Interview Questions and Answers

Posted on August 30 2010 by James

Here is a list of often asked media questions and our answers. Feel free to use these on your blogs and pages, or contact us for more detailed replies.


Why did you decide to make this film?


  • We wanted the film set in Greek islands to draw on my experiences and showcase their beauty and culture
  • Needed an interesting issue and remembered what happened on Tilos two years ago.
  • Greece is really dragging its feet on the whole issue of LGBT human rights so thought it was time to stir up the discussion


What have you discovered about Greek law & about Greek society whilst researching and shooting this film?


  • Eurobarometer 2008 found that 85% of Greeks were against same-sex marriage – staggeringly higher than most other EU countries.
  • This is almost certainly the strong influence of the Greek Orthodox Church
  • Greek marriage law is ambiguous although law officers currently claim its illegal, the matter is likely to be tested soon at the European Court (Tilos appeals)



How (if at all) does making this film relate to you personally?

  • I’m a gay man in my 40s – grown up in a country that has moved from homophobia to general acceptance in my lifetime – gone back in time in Greece although I personally have not experienced problems
  • I know lots of men forced by family and peer group pressure who have locked themselves into unhappy marriages that are lies – it shouldn’t happen any more.
  • They always say write about what you know – and two of the things I know best are life on a Greek island and the pressures gay men have to face in life 



What do you hope to show / what changes do you hope to create through Shocking the Donkeys?

  • The theme of Shocking the Donkeys is that true love, true happiness and being true to yourself are more important than superficial concerns like sexuality and keeping up appearances
  • This film speaks to anyone whose happiness and wellbeing is affected in some way between a clash of cultures – not just gay men but anyone, especially people forced (or forcing themselves) into sham marriages.
  • We hope the movie will help to shift Greek public opinion towards a more informed debate over the issue of LDBT human rights.



What is the movie about?

  • A typical Greek grandmother in her 70s who is suddenly shocked to discover her only grandson wants to marry another man and how she deals with that.
  • The grandson now lives in New York and wants to marry on the island where he lived until he was 16 – he is equally shocked to discover the controversy this causes as he has only ever lived a gay lifestyle in the socially liberal USA.
  • So the Shocking the Donkeys is about the clash of cultures between the modern attitudes towards homosexuality in the western world and the outdated values that you will still find firmly rooted in Greek society.



Is it a gay romantic comedy?

  • It’s a romantic comedy, in which the issue is a marriage between two men, but it speaks to anyone whose life is affected by a clash of cultural values.
  • It’s a comedy, but with a serious theme.

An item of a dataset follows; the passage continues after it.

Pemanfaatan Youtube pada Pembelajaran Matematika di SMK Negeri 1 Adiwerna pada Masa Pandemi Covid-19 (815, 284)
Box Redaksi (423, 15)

Sometimes serious issues are best explored with a light touch because many people still make a big deal of sexuality as if it was terribly important. It’s not. And a good way of exploring this issue is through satire and comedy.
  • So although there is a serious message you can expect a lot of fun and humour using the kind of situations you could only find on a Greek island – goats, donkeys, ferries, baby rolling, Greek bureaucracy – that sort of thing.



When will it be released?

  • 2012. We hope to shoot is next year on one of the islands in the Dodecanese – possibly Symi, but not necessarily.
  • The plot is fully worked out and I’m now busy writing the screenplay which should be finished in March.
  • The producers, a consortium of British film companies, are already working on the pre-production and securing the money. People can keep in touch with our progress on our log where I share the whole process of writing and producing the film from start to finish. 



What’s it going to cost?

  • About 500 thousand dollars which makes it a mid-budget film. It’s more expensive to film on location in Greece because there are no incentives or tax breaks like you get in, say, Malta or South Africa.
  • Most of the money will come from US and European backers – sadly no Greek was brave enough to get involved in a film with a same-sex marriage focus.
  • Financial experts tell us that the subject of this film, especially since same sex-marriage now tops the social agenda of so many countries, makes it likely to be a big success – I certainly hope so but it puts a lot of pressure on me to get it right.


James, does your life on Symi inspire the film?

  • The film will be full of cultural and historical references to the Dodecanese islands
  • We want to avoid the mistakes of Mamma Mia! where the thousands of tourists who visited Skopelos were disappointed to find that much of the movie was filmed in sets and didn’t really exist.
  • If people visit the Greek islands having seen Shocking the Donkeys, we want them to find things exactly as they saw it in the movie – the buildings, the way of life, the culture, the traditions. We want them to have the full experience – except for the homophobia of course.